Les livreurs n’en peuvent plus et vont se mettre en grève

Voilà ce qui s’appelle choisir son moment, ou profiter des événements et des occasions qui passent. Alors que l’Equipe de France s’apprête à jouer les demi-finales de la Coupe du monde, les livreurs de plusieurs entreprises comme Deliveroo, Foodora ou Uber eats, se mettent en grève. Ils réclament de meilleures conditions de travail.

Vous voyez déjà le tableau quand il va falloir se faire livrer sa pizza ou son repas thaï. C’est évidemment là-dessus que comptent les livreurs pour faire caisse de résonance à leurs revendications. Visiblement, ils sont vraiment très en colère, car ils n’hésitent pas à sacrifier ce qui doit s’annoncer comme une grosse journée pour eux, et ils vont se passer plus globalement de l’une des semaines les plus rentables de l’année.
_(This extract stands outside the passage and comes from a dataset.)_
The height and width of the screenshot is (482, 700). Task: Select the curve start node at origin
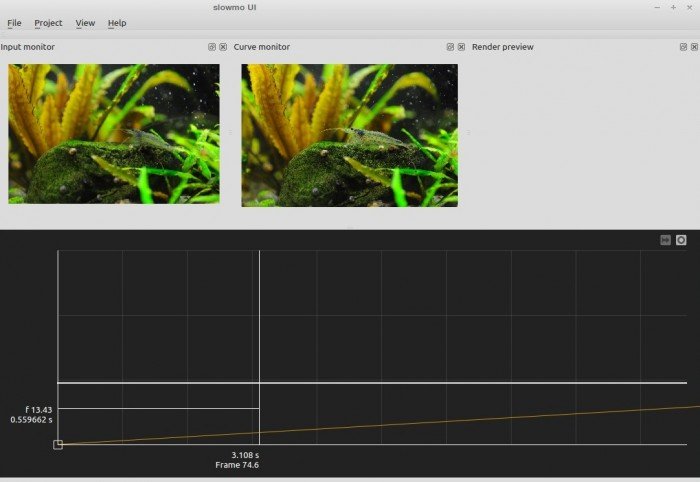point(58,444)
Dans un communiqué ils expliquent et donnent leurs revendications, à savoir “une tarification minimum horaire garantie, la prise en compte de la pénibilité de travail (pluie, week-end, nuit…), des plages de travail et une activité garantie”.
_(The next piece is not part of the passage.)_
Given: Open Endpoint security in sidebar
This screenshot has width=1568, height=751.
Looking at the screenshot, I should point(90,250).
Les livreurs expliquent s’inquiéter de la façon dont les plateformes continuent à recruter, entraînant une baisse des commandes, et donc moins de chances de rémunération pour ses travailleurs indépendants.
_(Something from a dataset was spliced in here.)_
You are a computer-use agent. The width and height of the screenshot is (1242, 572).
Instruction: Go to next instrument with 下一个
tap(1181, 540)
Il est aussi question du futur dans le communiqué avec le projet de loi “avenir professionnel” proposé par le gouvernement d’Édouard Philippe, et qui sera examiné par le Sénat le 10 juillet. Parmi ce projet de loi, il y a l’amendement appelé “taché”, en référence à Aurélien Taché, le député LREM qui l’a proposé. Selon les livreurs, il empêcherait de fait, une éventuelle requalification des emplois des livreurs, qui sont actuellement considérés comme des indépendants en salariés.

En effet, cet amendement autorise les plateformes à établir une “charte”qui les arrange. “En instituant le principe de charte sociale décidée de manière unilatérale et sans contre-partie aucune de la part des plateformes, ce texte ne peut qu’instituer la dépendance et la précarité des travailleurs”, dénoncent les livreurs.